Бесполезно было с ним говорить. Да и некогда было — косари уже входили во двор.
— Вчера выкосили луг у капустного поля, — доложил Филипп.
— А сегодня ступайте за реку, к буграм, Юзька вам укажет.
— Это на Утиной Яме? Луг большой!
— И трава по пояс, густая, как лес. Не то что там, где вчера косили.
— А там плохая?
— Да, совсем высохла, — точно щетину косишь.
Они скоро ушли, только Матеуш что-то очень долго закуривал папиросу у Ягуси в комнате, а когда уходил, все оглядывался, как кот,
Из других домов тоже много людей уже шло косить.
Солнце встало огромное, красное, день обещал быть жарким.
Косари шли гуськом, впереди — Юзя с шестом. Кто шептал молитву, кто потягивался и протирал заспанные глаза. Вышли за мельницу. Луга еще курились редким туманом, но купы ольх издали казались охваченными пламенем, из-за синей дымки блестела река. Трава поникла под тяжестью росы, где-то уже стонали чайки, а в пронизанном утренними лучами воздухе влажно благоухали цветы.
Юзя довела косарей до насыпи, отмерила отцовский луг и, воткнув на границе шест в землю, убежала домой.

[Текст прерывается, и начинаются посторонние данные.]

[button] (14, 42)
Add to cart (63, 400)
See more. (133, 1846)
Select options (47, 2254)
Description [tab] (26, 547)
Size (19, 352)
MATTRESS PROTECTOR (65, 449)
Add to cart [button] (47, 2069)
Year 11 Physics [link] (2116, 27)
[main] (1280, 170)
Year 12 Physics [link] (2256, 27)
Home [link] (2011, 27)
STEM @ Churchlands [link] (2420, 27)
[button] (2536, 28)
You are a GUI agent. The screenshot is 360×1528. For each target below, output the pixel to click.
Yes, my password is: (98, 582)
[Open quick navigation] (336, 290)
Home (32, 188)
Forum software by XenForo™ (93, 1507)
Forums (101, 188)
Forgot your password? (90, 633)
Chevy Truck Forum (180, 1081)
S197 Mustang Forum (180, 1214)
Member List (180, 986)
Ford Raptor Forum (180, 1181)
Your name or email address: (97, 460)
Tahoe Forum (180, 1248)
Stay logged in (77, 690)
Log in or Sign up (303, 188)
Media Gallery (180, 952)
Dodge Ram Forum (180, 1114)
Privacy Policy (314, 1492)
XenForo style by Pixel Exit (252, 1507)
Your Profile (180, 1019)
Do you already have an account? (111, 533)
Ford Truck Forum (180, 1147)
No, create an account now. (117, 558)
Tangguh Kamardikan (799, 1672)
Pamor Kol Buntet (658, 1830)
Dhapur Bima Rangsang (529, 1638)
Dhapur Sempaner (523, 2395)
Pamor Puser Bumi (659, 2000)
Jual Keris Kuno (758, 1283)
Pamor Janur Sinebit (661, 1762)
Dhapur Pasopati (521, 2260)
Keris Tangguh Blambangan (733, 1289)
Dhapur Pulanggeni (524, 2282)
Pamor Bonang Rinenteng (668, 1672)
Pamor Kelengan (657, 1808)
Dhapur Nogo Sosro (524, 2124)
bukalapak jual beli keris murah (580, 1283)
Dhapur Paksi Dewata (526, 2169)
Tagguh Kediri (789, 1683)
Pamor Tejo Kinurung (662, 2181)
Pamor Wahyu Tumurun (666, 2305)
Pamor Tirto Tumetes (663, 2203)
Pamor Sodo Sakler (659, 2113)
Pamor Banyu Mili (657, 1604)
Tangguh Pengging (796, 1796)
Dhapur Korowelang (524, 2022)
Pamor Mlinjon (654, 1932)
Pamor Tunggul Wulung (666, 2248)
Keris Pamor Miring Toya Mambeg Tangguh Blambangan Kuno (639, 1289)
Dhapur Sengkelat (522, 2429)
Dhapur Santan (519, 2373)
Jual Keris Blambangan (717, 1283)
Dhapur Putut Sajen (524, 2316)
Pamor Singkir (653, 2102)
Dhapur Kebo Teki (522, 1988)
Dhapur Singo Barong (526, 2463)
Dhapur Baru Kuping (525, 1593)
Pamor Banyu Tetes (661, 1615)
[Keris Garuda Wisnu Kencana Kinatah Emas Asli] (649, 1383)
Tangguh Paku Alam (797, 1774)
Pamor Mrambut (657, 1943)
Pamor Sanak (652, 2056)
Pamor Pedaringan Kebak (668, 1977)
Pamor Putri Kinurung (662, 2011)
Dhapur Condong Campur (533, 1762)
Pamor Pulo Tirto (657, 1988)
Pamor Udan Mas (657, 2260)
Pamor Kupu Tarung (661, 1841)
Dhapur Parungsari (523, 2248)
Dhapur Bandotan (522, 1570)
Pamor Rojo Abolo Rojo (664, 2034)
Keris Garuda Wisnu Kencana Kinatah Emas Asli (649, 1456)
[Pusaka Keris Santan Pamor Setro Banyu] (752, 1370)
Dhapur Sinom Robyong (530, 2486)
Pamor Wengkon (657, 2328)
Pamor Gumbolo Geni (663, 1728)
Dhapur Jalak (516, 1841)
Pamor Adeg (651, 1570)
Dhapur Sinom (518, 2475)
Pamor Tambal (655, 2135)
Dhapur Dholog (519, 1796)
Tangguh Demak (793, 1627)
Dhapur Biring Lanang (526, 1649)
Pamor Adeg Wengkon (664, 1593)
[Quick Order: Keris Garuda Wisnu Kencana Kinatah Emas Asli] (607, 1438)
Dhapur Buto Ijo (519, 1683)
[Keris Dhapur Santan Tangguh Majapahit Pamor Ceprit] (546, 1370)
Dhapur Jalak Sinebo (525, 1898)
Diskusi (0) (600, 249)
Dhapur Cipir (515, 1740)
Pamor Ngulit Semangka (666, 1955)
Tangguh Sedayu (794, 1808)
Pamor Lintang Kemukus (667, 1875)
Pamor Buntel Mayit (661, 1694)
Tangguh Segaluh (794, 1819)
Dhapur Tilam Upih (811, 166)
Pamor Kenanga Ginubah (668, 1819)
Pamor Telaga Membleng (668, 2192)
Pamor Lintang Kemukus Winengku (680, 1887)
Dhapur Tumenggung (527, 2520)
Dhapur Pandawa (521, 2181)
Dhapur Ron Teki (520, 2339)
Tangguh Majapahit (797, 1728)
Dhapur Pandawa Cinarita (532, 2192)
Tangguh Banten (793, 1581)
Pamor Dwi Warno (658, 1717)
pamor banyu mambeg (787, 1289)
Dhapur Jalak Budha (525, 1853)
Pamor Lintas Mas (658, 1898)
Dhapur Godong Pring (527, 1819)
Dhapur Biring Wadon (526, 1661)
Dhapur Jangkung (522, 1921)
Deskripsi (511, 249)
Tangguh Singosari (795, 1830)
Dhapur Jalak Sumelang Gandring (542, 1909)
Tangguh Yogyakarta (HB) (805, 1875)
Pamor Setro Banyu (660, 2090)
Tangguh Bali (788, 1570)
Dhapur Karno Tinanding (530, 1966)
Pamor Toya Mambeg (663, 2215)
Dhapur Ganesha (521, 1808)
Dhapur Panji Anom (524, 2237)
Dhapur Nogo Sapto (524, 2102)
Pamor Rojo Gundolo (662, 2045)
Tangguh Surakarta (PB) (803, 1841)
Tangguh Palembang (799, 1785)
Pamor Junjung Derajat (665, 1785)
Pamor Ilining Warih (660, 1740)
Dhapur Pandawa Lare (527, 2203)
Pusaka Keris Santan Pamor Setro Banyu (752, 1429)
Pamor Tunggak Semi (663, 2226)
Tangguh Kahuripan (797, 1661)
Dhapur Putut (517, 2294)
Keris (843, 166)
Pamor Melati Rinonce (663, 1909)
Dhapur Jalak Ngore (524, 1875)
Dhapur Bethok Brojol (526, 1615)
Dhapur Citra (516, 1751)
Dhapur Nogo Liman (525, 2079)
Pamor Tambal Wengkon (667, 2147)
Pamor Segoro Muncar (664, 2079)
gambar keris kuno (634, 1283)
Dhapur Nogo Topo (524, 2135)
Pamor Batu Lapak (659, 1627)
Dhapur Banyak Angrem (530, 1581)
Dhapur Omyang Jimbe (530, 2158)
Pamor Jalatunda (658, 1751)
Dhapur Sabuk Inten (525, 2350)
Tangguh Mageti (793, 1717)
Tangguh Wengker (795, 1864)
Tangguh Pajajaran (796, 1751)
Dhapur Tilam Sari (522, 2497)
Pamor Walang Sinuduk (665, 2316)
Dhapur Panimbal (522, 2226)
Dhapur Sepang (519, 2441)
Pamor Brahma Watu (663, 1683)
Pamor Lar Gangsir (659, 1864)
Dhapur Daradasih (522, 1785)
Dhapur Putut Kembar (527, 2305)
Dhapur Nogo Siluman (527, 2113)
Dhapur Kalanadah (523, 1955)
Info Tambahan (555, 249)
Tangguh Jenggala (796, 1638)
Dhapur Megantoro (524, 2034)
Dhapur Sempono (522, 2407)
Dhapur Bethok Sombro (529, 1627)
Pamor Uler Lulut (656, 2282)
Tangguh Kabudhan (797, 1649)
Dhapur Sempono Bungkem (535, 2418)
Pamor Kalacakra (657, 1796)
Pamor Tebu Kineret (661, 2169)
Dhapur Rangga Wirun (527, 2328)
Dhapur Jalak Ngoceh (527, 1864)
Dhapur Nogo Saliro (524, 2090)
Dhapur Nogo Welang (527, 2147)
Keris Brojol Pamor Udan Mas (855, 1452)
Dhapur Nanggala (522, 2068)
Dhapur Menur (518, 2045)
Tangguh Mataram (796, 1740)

А они сняли куртки, подвернули до колен штаны и, выстроившись в ряд, начали точить косы.
— Трава, как бараний тулуп, над ней попотеешь! — сказал Матеуш, выходя вперед и взмахнув для пробы косой.
— Да, высокая, густая, много они соберут сена! — отозвался другой, становясь с ним рядом.
— Только бы в ведро убрали, — добавил третий, поглядев на небо.
— Знаешь поговорку: "Когда мужик начнет луга косить, любая баба сумеет дождь выпросить", — засмеялся четвертый. — Ведь всегда, словно назло: как покос, так и дожди!
— Ну нет, в нынешнем году этого не будет! Начинай, Матеуш!
Все разом перекрестились, Матеуш затянул пояс потуже, расставил ноги, пригнулся, вздохнул всей грудью и, широко размахнувшись, начал косить. За ним и другие врезались в окутанный туманом луг и ровными, спокойными взмахами кос непрерывно хлестали траву. Со свистом летали холодные сверкающие лезвия, и тяжело ложилась трава, осыпая их росой, будто слезами.
Ветер слегка шевелил ее, чайки все жалобнее кричали над нею, иногда из-под ног косарей взлетали куропатки. А они, раскачиваясь справа налево, неутомимо косили и косили, шаг за шагом подвигаясь вперед. Только изредка кто-нибудь останавливался наточить косу или разогнуть усталую спину и опять с азартом косил, оставляя за собой все более длинные выкошенные полосы и глубокие следы ног.
Еще солнце не поднялось над деревней, а все луга стонали уже под косами, везде косили, везде сверкали в воздухе голубые лезвия, скрежетали точильные бруски и в воздухе стоял острый запах вянущей травы.
Погода была самая подходящая для сенокоса. В этом году не оправдалась старая поговорка: "Зазвенит коса — заплачут небеса". Наоборот, вместо дождей наступила засуха.
Дни вставали, облитые росой, горячие, как человек в лихорадке, и переходили в пышущие жаром вечера. Высыхали колодцы и речки, желтели хлеба, увядало все. На деревьях появились червячки, зелень на огородах облетела, коровы не давали молока, потому что голодными возвращались с выжженных солнцем пастбищ, — пасти скот на вырубках помещик разрешал только тем, кто платил ему по пяти рублей с головы, и, конечно, далеко не все могли выложить такую уйму денег.